[BEGIN TEXT PASSAGE]

Described as an operetta, Candide in fact resembles an American Broadway show more than it does Franz Lehar’s The Merry Widow; however, the sophistication of the text presents some problems of language comprehension not common on Broadway but that opera companies have learned to solve with Supertitles. And at least one of the many roles in the show, that of the beleaguered heroine Cunegonde, requires an actress with coloratura soprano chops, while the beautiful music of the eponymous hero sounds best when sung by an accomplished lyric tenor. LA Opera has both for this thoroughly delightful show: winsome tenor Jack Swanson, who is perfect for the part, charming and guileless in appearance; and spunky soprano Erin Morely, who endures the trials and tribulations of her character with effortless panache.
But the LAO has also enlisted TV and Broadway star power for roles not intended primarily for opera singers. They are, of course, the tremendously popular Kelsey Grammer (Cheers, Wings, Frasier) in the twin roles of the actual thinker/novelist Voltaire and the fictional deluded optimistic philosopher, Dr. Pangloss; and, virtually stealing the show with her canny moves, Broadway veteran Christine Ebsersole (Grey Gardens, War Paint, 42nd Street) as the Old Lady. I would merrily return to the theater again and again just to see her inspired number, “I Am Easily Assimilated,” in which she conveniently and suddenly becomes Spanish due to dire circumstances — and before long she has generated an insanely exuberant production number. I was reminded of the “Too Darned Hot” number which so often becomes zannily energetic in Cole Porter’s Kiss Me Kate.
Under the stage direction of Francesca Zambello, this Candide is a marvel of clear storytelling, something that is, quite frankly, a major problem in a satirical mini-mock-epic that shifts ground from one city, country and continent to another at dizzying speed. How do you represent this on stage? We go from Westphalia to place after place including Lisbon, Paris, Venice, Montevideo and even to the legendary land of Eldorado. We go through shipwrecks, an earthquake and the Spanish Inquisition.
In short, it’s a picaresque tale with a picaresque couple, Candide and his beloved Cunegonde, who are forced for the most part to go their separate ways, all the time absurdly confident in the Leibnitz philosophy of “optimism” as inculcated by their beloved professor, Dr. Pangloss. “It’s the best of all possible worlds,” he repeatedly argues with all sorts of elaborate proofs — and then our hero and heroine barely escape one appalling horror after another. Sometimes the show’s characters don’t escape at all but die and impossibly return to life for more suffering.
Zambello, utilizing the flexible scenery designed by James Noone, creates areas that are continually shifting in appearance and purpose to indicate different locales or modes of transportation such as pirate ships or life rafts. The men and women of a large ensemble can play whatever role is required with Jennifer Moeller’s cleverly ambiguous transexual costumes. Significant actions are mimed with the narrator (Voltaire) explaining them. Thanks to Zambello, there is little reason for the audience to be confused. The continually changing settings may have discouraged both producers and audience in the past.

[END TEXT PASSAGE]
[BEGIN EXTRACTED ENTRIES]

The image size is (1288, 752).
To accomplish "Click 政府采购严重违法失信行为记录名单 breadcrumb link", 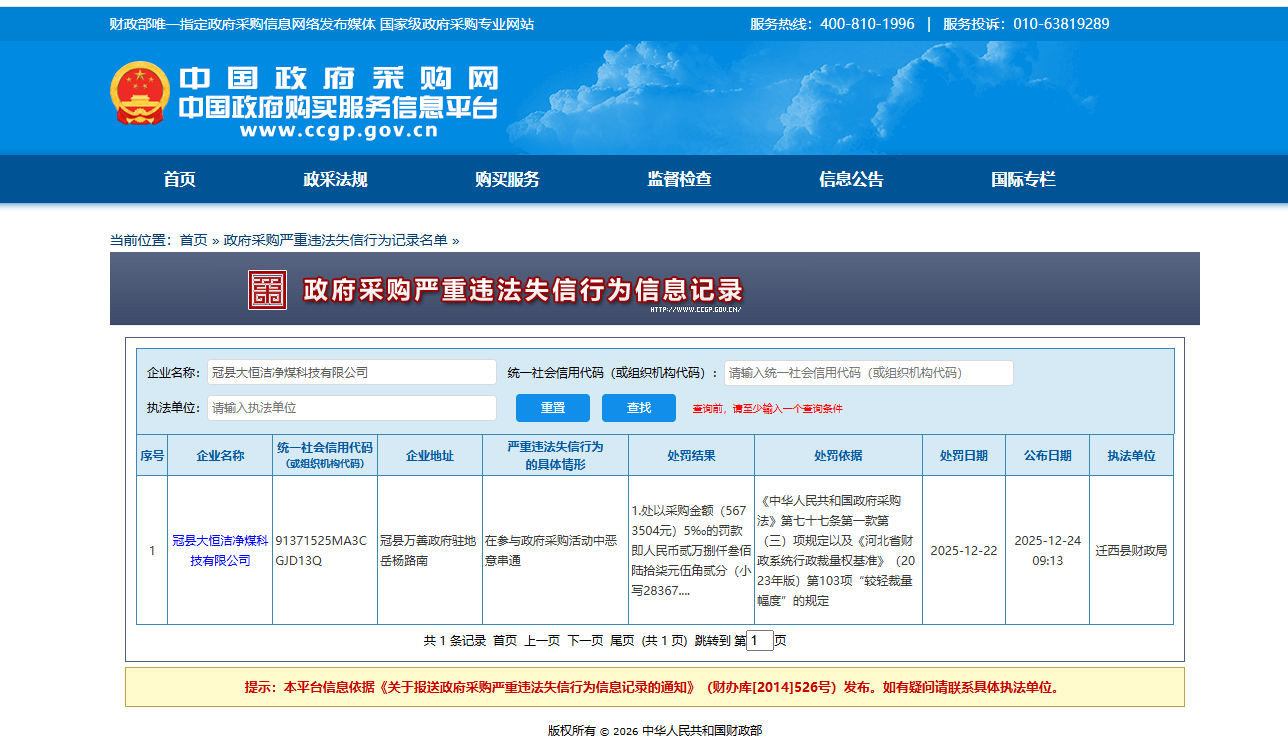I will point(335,240).
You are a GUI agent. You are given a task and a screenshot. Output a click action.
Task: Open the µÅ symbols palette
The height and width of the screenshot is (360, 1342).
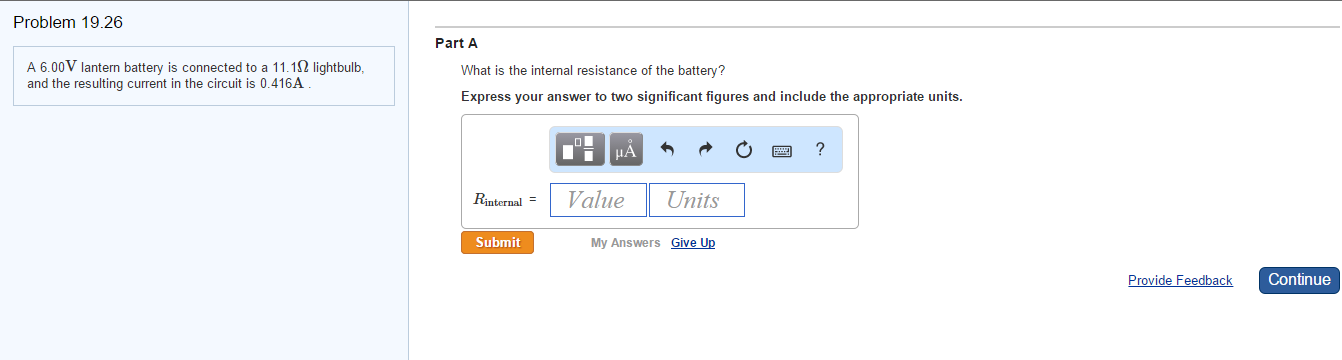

[END EXTRACTED ENTRIES]

— EXERCISE TASKS —
- 1) Name the cities that the review of Candide lists among the places the story visits after Westphalia.
- 2) Find every line of the listing that contains the string "screenshot", and copy each one. Case counts.
The listing has no connection to the review.

— OUTPUTS FOR THE TASKS —
- 1) Lisbon, Paris, Venice, Montevideo

- 2)
You are a GUI agent. You are given a task and a screenshot. Output a click action.
The height and width of the screenshot is (360, 1342).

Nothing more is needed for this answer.